会社の許可のない退職
<事例>
太郎さんは大口受注の交渉に動いていましたが、太郎さんの上司は部下に気遣いがない人で、大口受注の交渉で手一杯の太郎さんにも、連日長時間の残業を押し付けていました。
太郎さんはその上司に我慢できなくなり、大口受注の商談の最終交渉日の2週間前に辞表を出し、会社の許可なく2週間後に退職しました。
急遽、その上司が交渉を代わりましたが勤まるわけもなく、結局太郎さんの不在が原因で、会社は大口受注を逃してしまいました。
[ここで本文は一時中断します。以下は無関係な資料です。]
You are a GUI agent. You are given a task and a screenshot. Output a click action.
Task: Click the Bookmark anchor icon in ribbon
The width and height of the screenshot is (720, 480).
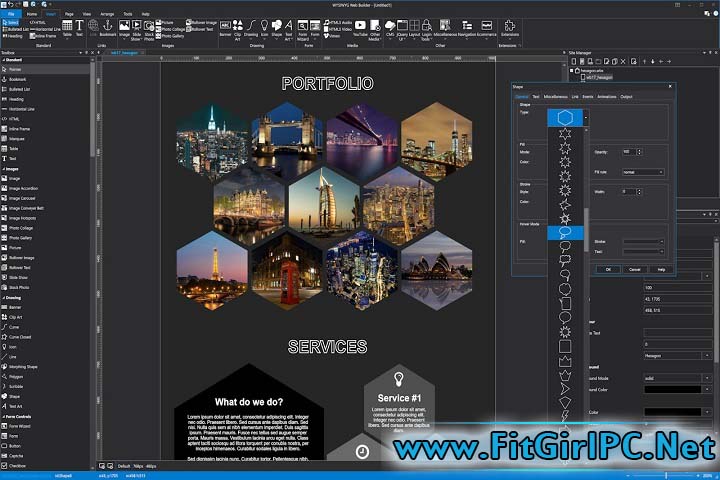tap(107, 27)
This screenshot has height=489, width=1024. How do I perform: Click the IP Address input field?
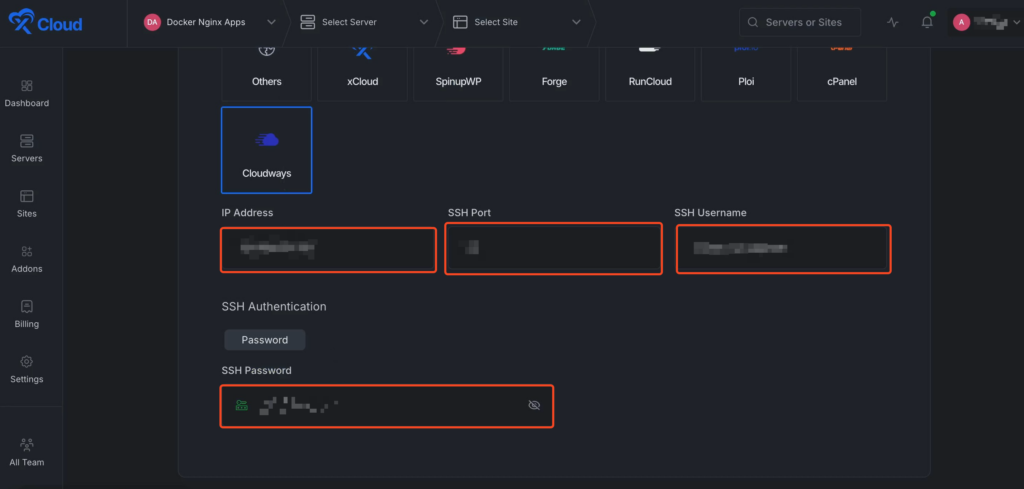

会社は、慣行として退職には1ヶ月以上前に上司の許可を得ることになっているとして、太郎さんに大口受注が破談になった損害賠償を求めてきました。 |
本件の場合、太郎さんが2週間前に退職を申し出ている以上、会社の慣行にもかかわらず太郎さんの退職は認められ、会社は損害賠償を請求できないと考えられます。
労働契約には、期間を定めたものと、期間の定めがないものとがあります。
期間を定めた契約を結んでいるときは、やむを得ない事情がない限り、期間が満了するまで退職することは認められません。
しかし、期間が定められていない契約の場合には、基本的に社員は会社の許可を得ることなく、いつでも退職できるとされます。
だからといって、重要な仕事を任されている社員が、前日になって辞めるようなことは許されません。
労働基準法等では、社員の退職申出の期日については特に定められておらず、民法の規定が適用されるとされ、原則として2週間以上前に申し出ればよいことになっています。
ただし、完全月給制をとっている会社では、賃金支払期間の前半に申し出た場合は、その期間の満了まで、後半に申し出た場合は、次の支払期間の満了まで退職できません。
仮に会社が辞表を受け付けなかったとしても、社員が退職の意思を伝えて2週間が経過すれば、自動的に契約は終了し、退職したことになるのです。